After attending school at a Benedictine monastery in St. Blasien, Winterhalter left Menzenschwand in 1818 at the age of 13 to study drawing and engraving.[4] He trained as a draughtsman and lithographer in the workshop of Karl Ludwig Schüler (1785–1852) in Freiburg im Breisgau. In 1823, at the age of 18, he went to Munich, sponsored by the industrialist Baron von Eichtal (1775–1850).[5] In 1825, he was granted a stipend by Ludwig I, Grand Duke of Baden (1763–1830) and began a course of study at the Academy of Arts in Munich with Peter von Cornelius (1783–1867), whose academic methods made him uncomfortable. Winterhalter found a more congenial mentor in the fashionable portraitist Joseph Karl Stieler (1781–1858). During this time, he supported himself working as lithographer.[6]
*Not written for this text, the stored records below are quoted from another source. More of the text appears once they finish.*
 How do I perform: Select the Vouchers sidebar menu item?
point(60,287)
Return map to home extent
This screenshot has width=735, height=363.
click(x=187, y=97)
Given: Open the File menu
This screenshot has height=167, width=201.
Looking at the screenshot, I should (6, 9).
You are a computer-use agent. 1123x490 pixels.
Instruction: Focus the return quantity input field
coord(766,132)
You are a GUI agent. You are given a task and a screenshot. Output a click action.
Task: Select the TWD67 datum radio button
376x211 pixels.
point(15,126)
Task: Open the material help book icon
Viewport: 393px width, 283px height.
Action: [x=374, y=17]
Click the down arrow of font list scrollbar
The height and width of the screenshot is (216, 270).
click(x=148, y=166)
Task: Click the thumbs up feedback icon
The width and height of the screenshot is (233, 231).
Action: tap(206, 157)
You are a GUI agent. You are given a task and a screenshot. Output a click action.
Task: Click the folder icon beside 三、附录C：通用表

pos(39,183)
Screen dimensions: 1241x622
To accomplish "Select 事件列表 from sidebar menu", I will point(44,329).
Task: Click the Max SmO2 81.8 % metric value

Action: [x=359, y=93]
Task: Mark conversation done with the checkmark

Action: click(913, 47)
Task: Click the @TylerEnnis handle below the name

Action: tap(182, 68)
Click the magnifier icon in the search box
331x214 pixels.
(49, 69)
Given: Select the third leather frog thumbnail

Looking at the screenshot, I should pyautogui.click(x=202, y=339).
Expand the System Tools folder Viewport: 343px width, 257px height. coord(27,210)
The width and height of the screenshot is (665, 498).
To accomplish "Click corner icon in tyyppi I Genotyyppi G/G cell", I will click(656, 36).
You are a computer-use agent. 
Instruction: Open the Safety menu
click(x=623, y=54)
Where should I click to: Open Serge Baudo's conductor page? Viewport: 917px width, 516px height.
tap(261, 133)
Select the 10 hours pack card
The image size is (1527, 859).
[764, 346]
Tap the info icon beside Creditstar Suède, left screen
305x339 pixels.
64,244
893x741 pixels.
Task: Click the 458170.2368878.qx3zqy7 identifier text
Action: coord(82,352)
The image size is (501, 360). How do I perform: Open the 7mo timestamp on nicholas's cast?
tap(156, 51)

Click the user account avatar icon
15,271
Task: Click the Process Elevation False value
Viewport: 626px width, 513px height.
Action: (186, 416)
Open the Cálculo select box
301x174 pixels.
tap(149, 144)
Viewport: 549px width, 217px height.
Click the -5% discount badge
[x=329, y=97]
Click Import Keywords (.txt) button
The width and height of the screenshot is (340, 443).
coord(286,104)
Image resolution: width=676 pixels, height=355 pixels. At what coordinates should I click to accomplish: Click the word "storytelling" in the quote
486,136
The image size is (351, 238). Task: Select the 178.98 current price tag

Winterhalter entered court circles when in 1828 he became drawing master to Sophie Margravine of Baden, at Karlsruhe.[6] His opportunity to establish himself beyond southern Germany came in 1832 when he was able to travel to Italy, 1833–1834, with the support of Grand Duke Leopold of Baden. In Rome he composed romantic genre scenes in the manner of Louis Léopold Robert and attached himself to the circle of the director of the French Academy, Horace Vernet. On his return to Karlsruhe he painted portraits of the Grand Duke Leopold of Baden and his wife, and was appointed painter to the grand-ducal court.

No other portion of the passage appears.